Oil prices fell as much as 4% on Wednesday after OPEC+, a consortium of the world's largest oil producers led by Saudi Arabia, announced it would push back its upcoming meeting to Nov. 30 from Nov. 26, raising uncertainty about the group's plans for additional output cuts.
"They [OPEC] do like to have consensus before they see each other," Ed Hirs, senior fellow at the University of Houston, told Yahoo Finance on Wednesday morning.
West Texas Intermediate (CL=F) futures fell as much as 5% but regained most of those losses to close the session down almost 1% at $77.10 per barrel, Brent (BZ=F) crude, the international benchmark price, ended the session fractionally lower at $81.96.
The announced delay could be a sign that member countries are not in sync about their next steps.
"I think this means they are having a hard time getting everyone to buy in to the notion of more cuts across the board," Stewart Glickman, energy equity analyst at CFRA Research, told Yahoo Finance on Wednesday regarding the delay.
Saudi Arabia, which has unilateral reductions in place of one million barrels per day through year-end, is reportedly pressuring smaller OPEC+ members to take a bigger part in reductions.
"The dissension among the members of OPEC+ is there.

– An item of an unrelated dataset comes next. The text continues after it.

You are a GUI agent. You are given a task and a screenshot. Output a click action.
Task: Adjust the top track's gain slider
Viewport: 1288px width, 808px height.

And that dissension stems from...some of the members not wanting to continue cuts because they want to get some of their market share back," Scott Bauer, CEO of Prosper Trading Academy told Yahoo Finance.
"The market is looking at that — saying you know what maybe there are members here who want to pull back on those cuts," he added.
This year's cuts are aimed at constraining global supply and keeping a floor under oil prices, which are down about 20% from the average price that prevailed in 2022.
"We see some scope for the group to do a deeper reduction, but we would anticipate that Saudi Arabia would seek additional barrels from other members to share the burden of the adjustment," wrote Helima Croft, head of global commodity strategy at RBC Capital, in a note this week.
Market fundamentals may also be contributing to uncertainty among OPEC+ members after a bearish oil market outlook was presented to the group this week. The materials from a top financial dealer reviewed by Reuters show November's recent sell-off was prompted by downbeat sentiment from oil producers and airlines.
"Raising the price in the face of softening demand could knock down demand further, resulting [in] lower prices regardless," noted the University of Houston's Hirs.
On Wednesday, government data showed US inventories rose by 8.7 million barrels last week to their highest level since July 21.
A "rollover of cuts and voluntary cuts will send the market south, for the current level of supply clamp is not enough to persuade the market that it is 'tight,'" PVM oil broker John Evans said in a recent note. Wednesday's price reaction signaled skepticism that deeper cuts to output will materialize in 2024.
Crude oil prices are down roughly 18% from 2023 highs reached in late September amid concerns of slowing demand and increasing supply.
On Tuesday, US senior adviser for energy Amos Hochstein told Yahoo Finance the Biden administration has been in "close touch" with oil producers, both in the US and abroad, including the Middle East.
"We understand their concerns," Hochstein said, "but I think that increasingly they understand that high oil prices are bad for American and global consumers. It's bad for economic growth, and ultimately it's bad for them as well."